Ognuno di noi è UNICO con i suoi pregi, i suoi difetti ed è anche differente la capacità di azione nei contesti che viviamo.
Lo stesso discorso vale anche se una persona vive una situazione psichica di disagio.
Nessuno sceglie volontariamente di passare
Senza contare che il discorso che fai, può valere al contrario: è vero che chi non vive disagi può tendere, forte della sua "salute", a non prestare ascolto al prossimo o a non degnarlo della giusta considerazione ma, quando invece decide di entrare a qualsiasi titolo nella vita di una persona con disagi, pensate che la posizione sia quella di sentirsi superiore e di avere la vita facile perché non sofferente di determinati stati?

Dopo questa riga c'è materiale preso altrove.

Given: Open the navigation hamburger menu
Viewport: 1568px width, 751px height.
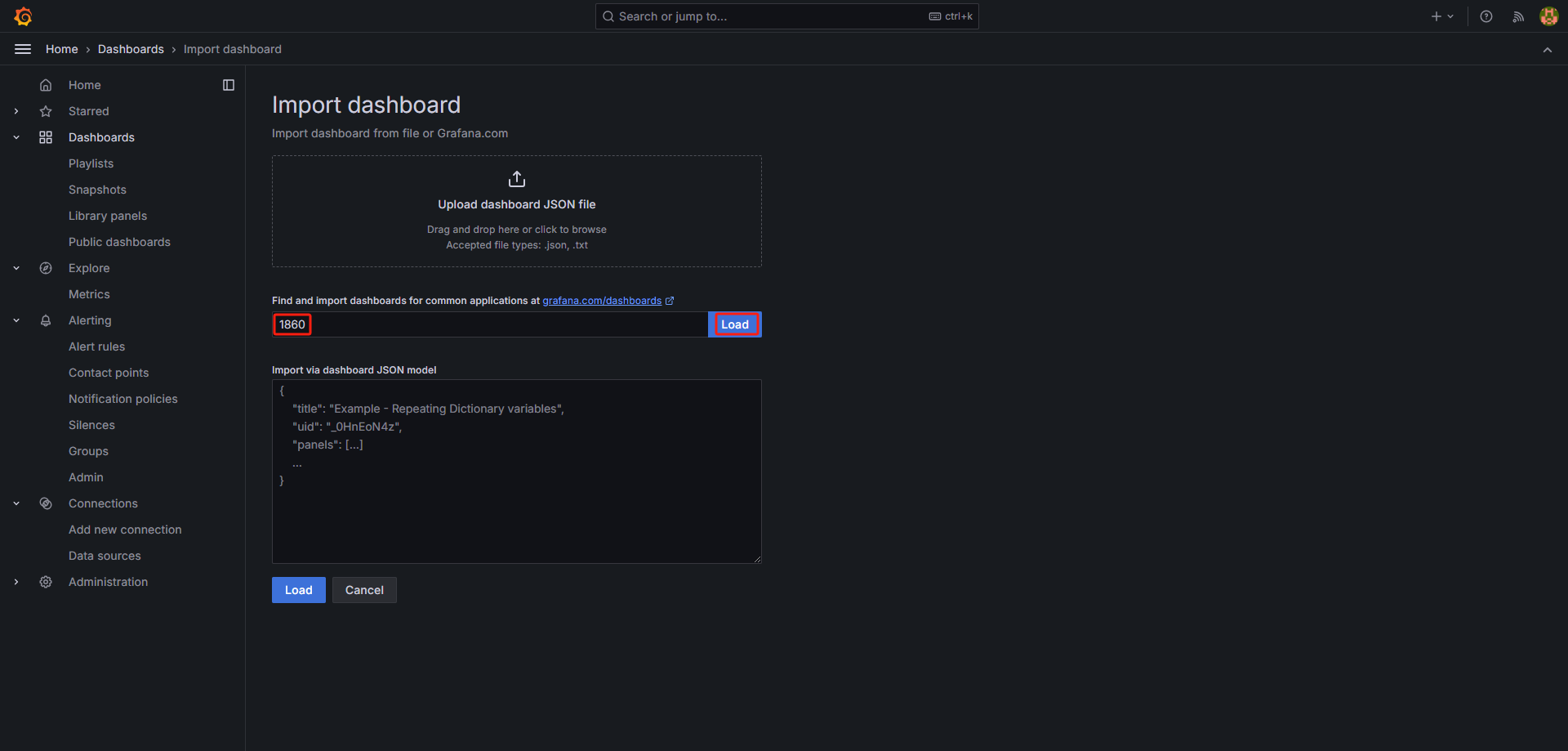Looking at the screenshot, I should click(x=22, y=49).
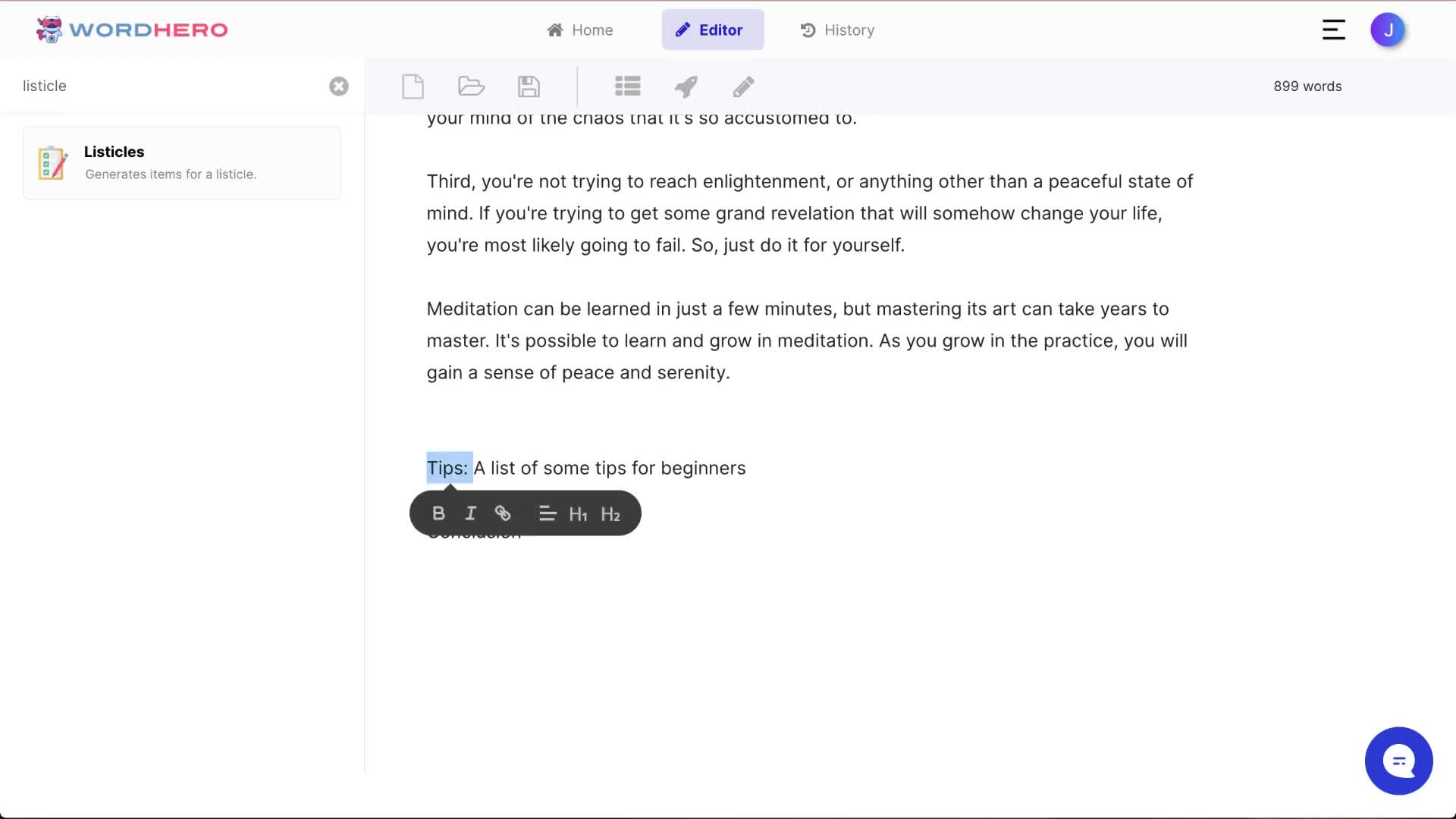Click the rocket generate icon
Screen dimensions: 1456x819
point(686,86)
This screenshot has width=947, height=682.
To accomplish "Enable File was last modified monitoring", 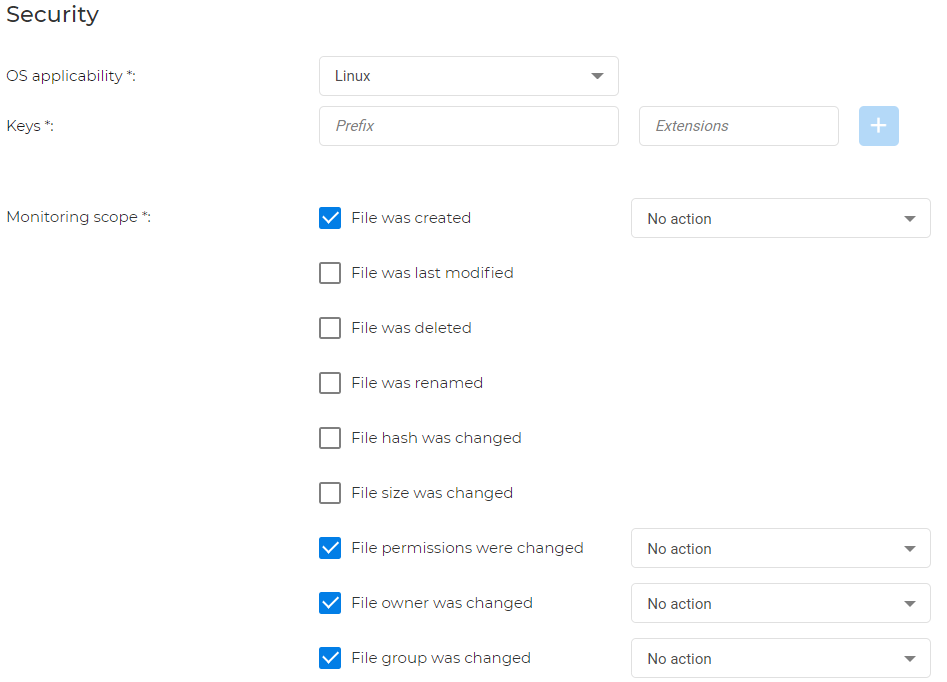I will click(330, 273).
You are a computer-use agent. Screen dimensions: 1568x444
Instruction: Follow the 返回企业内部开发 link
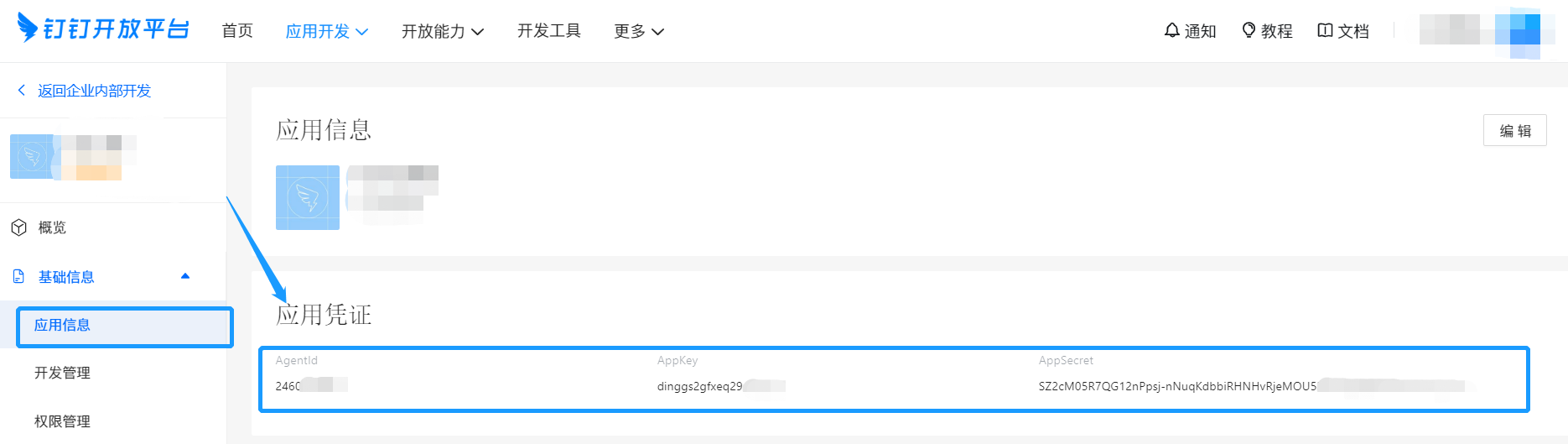(x=94, y=90)
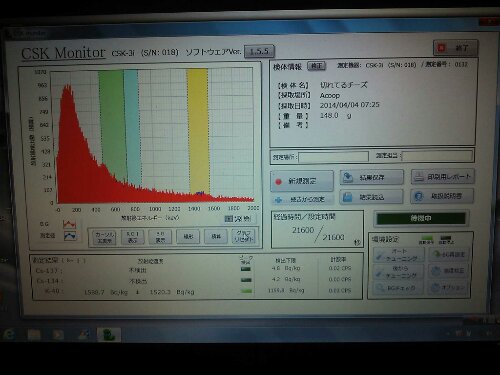
Task: Toggle the measured value spectrum icon
Action: [70, 236]
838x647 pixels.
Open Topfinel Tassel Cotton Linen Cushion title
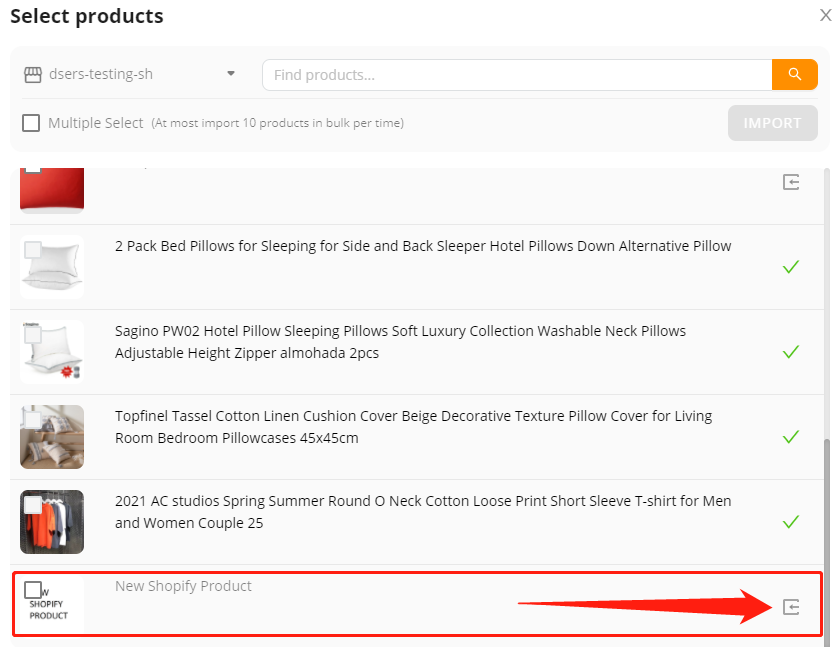(413, 427)
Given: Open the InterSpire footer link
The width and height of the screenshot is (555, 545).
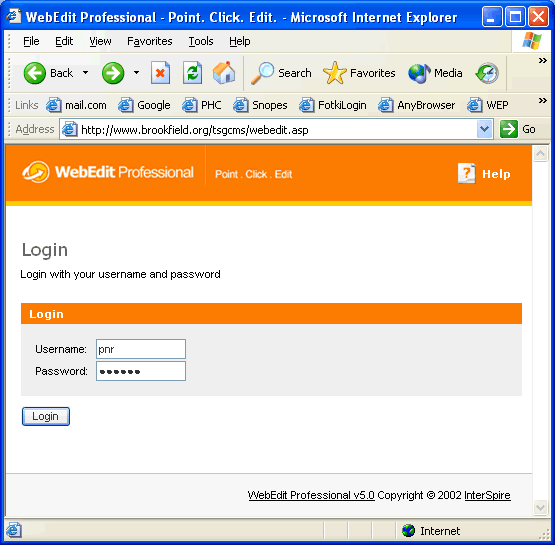Looking at the screenshot, I should 487,495.

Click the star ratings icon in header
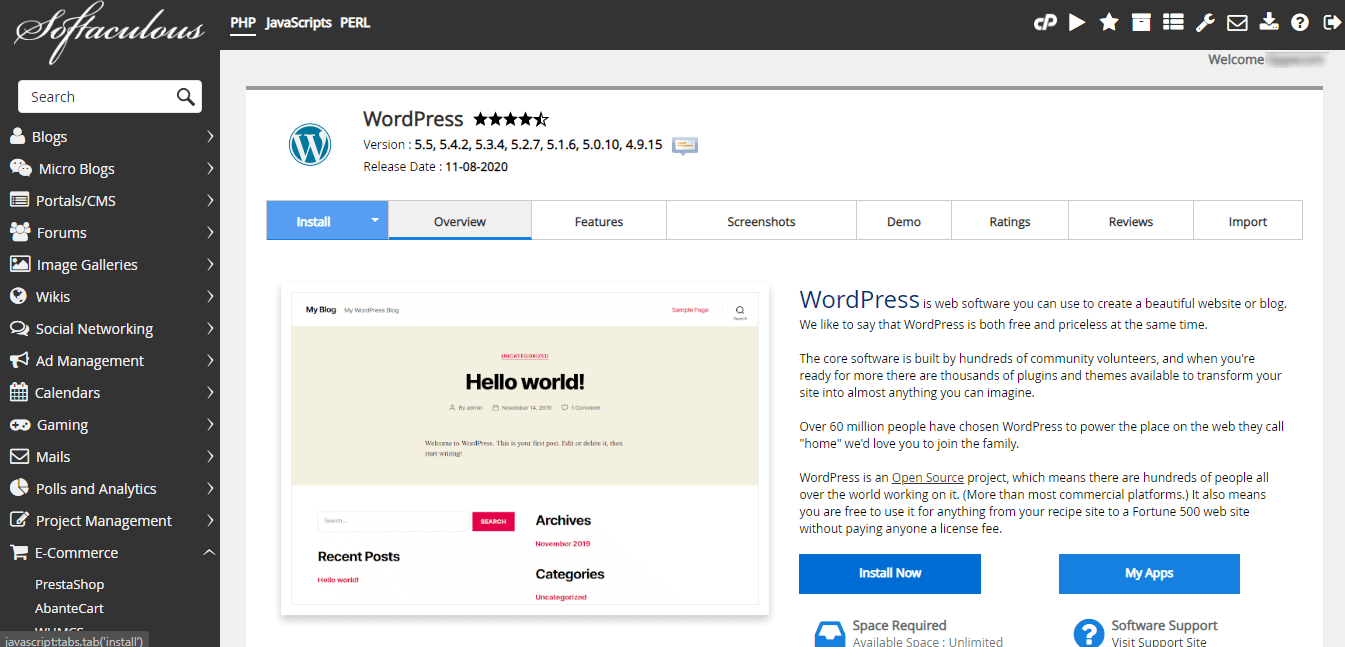1109,22

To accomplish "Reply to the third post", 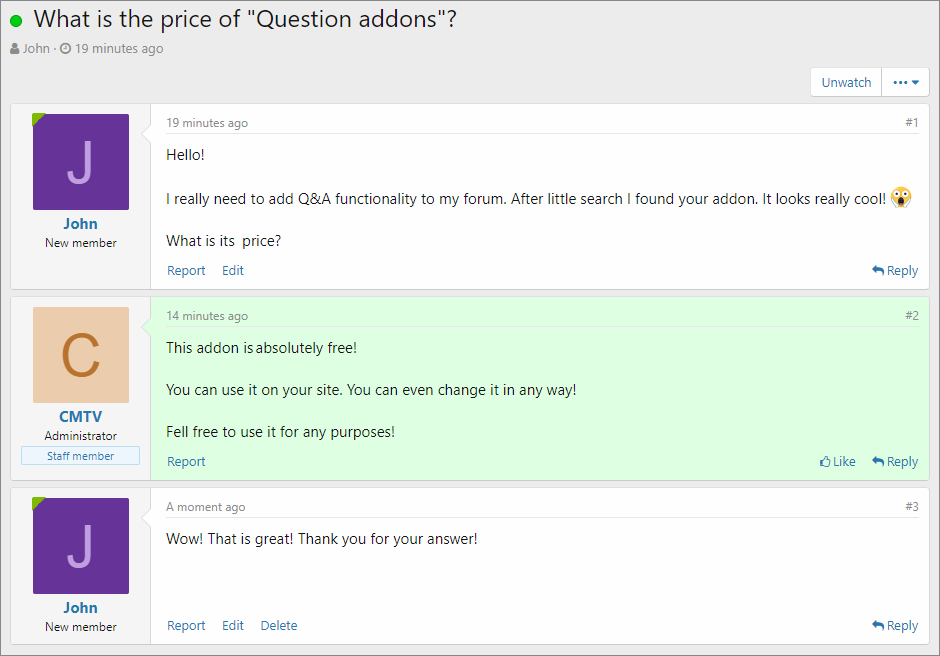I will point(895,626).
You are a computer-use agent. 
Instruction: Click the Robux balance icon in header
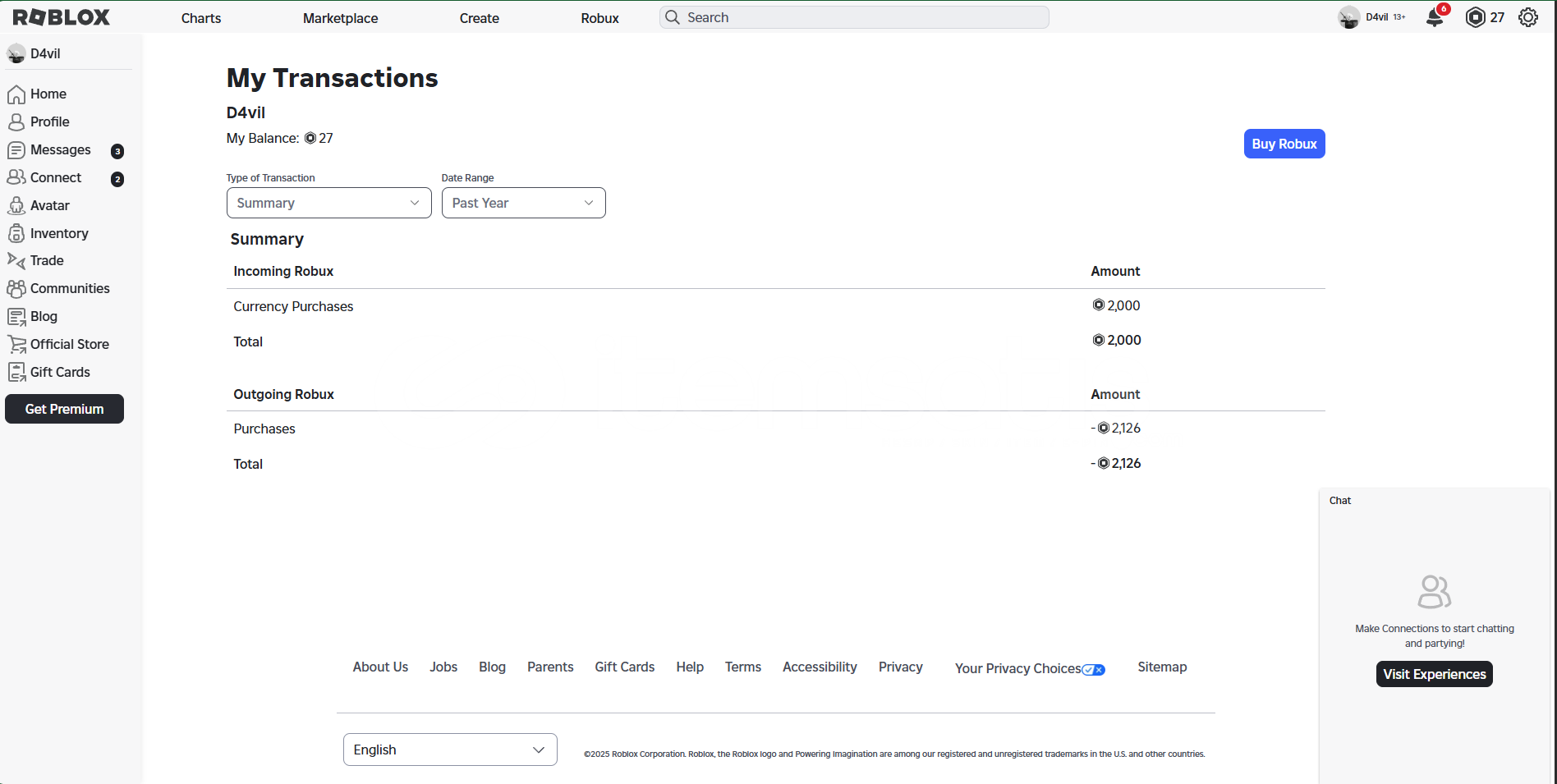(1475, 17)
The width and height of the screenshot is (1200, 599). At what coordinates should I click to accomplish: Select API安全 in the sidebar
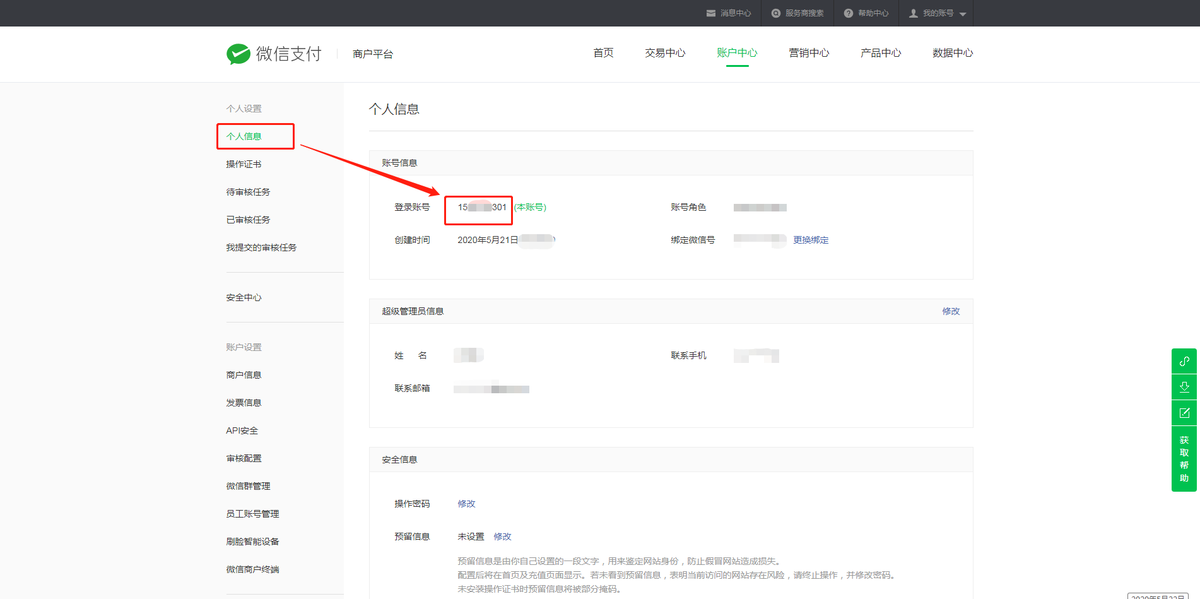pos(242,431)
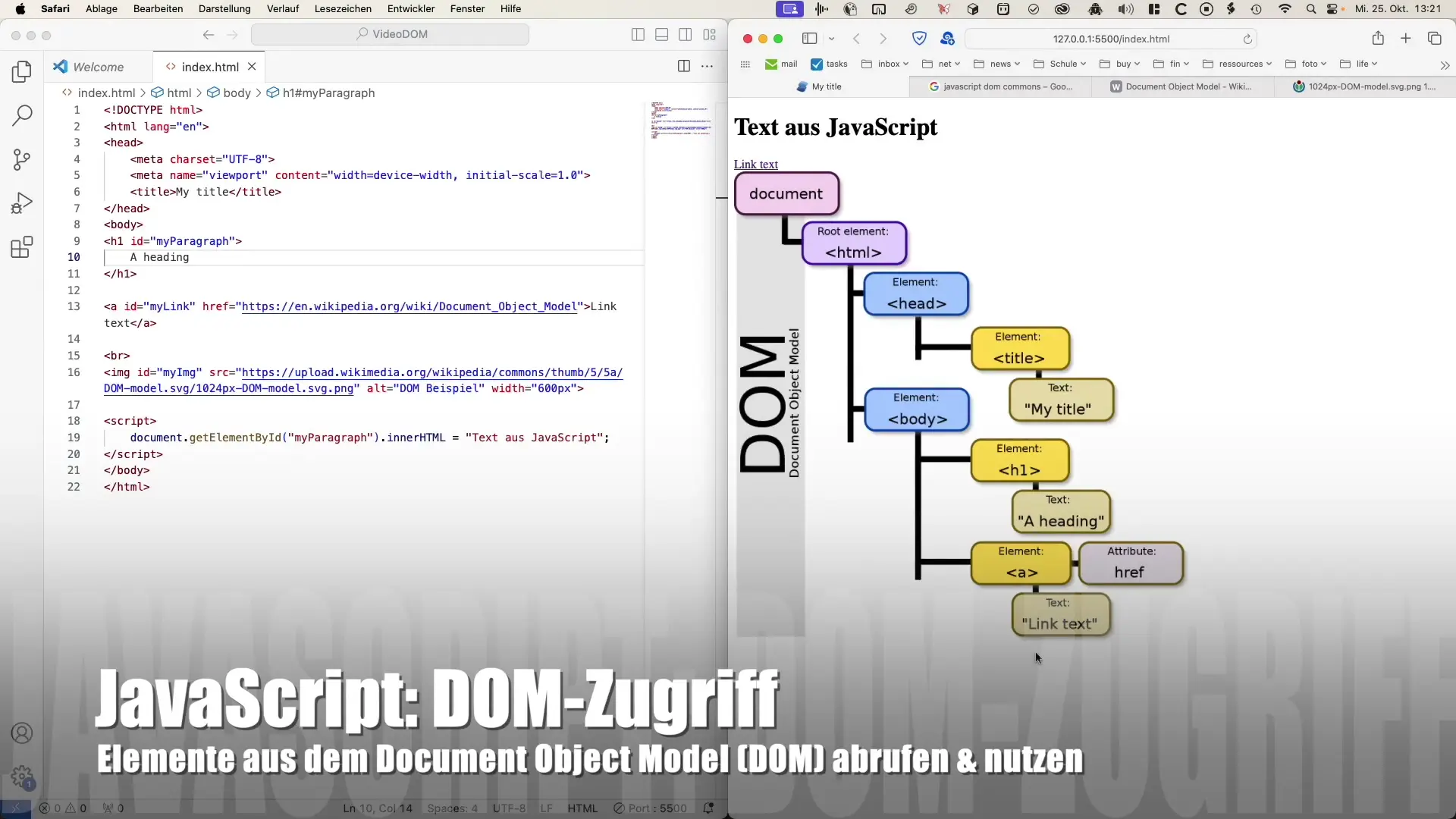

Talvolta l'aver vissuto condizioni differenti può portare ad isolare eccessivamente la persona reputata "normale": non dargli la possibilità di avvicinarsi, ascoltare, cercare anche solo di capire, star vicino, aiutare (se possibile) ma sopratutto impedire che un'amicizia, una relazione, un sentimento siano vivibili per quelle che sono le due persone tra LORO e non per pregiudiziali secondo le quali se la persona non è in terapia o non ha (od ha avuto) una sintomatologia ascrivibile al DSM-IV allora questa non sia in grado di rapportarsi.
Per una volta vi porto una testimonianza dall'"altro lato" ed una riflessione sul senso d'inferiorità citato.
Senza volerlo, ho vissuto negli ultimi anni, in situazioni dove sono stato legato, a vario titolo, a persone con diagnosi di depressione maggiore, disturbi dell'umore o, ancora, situazioni di disagio psichico o ancora, un banale Spleen.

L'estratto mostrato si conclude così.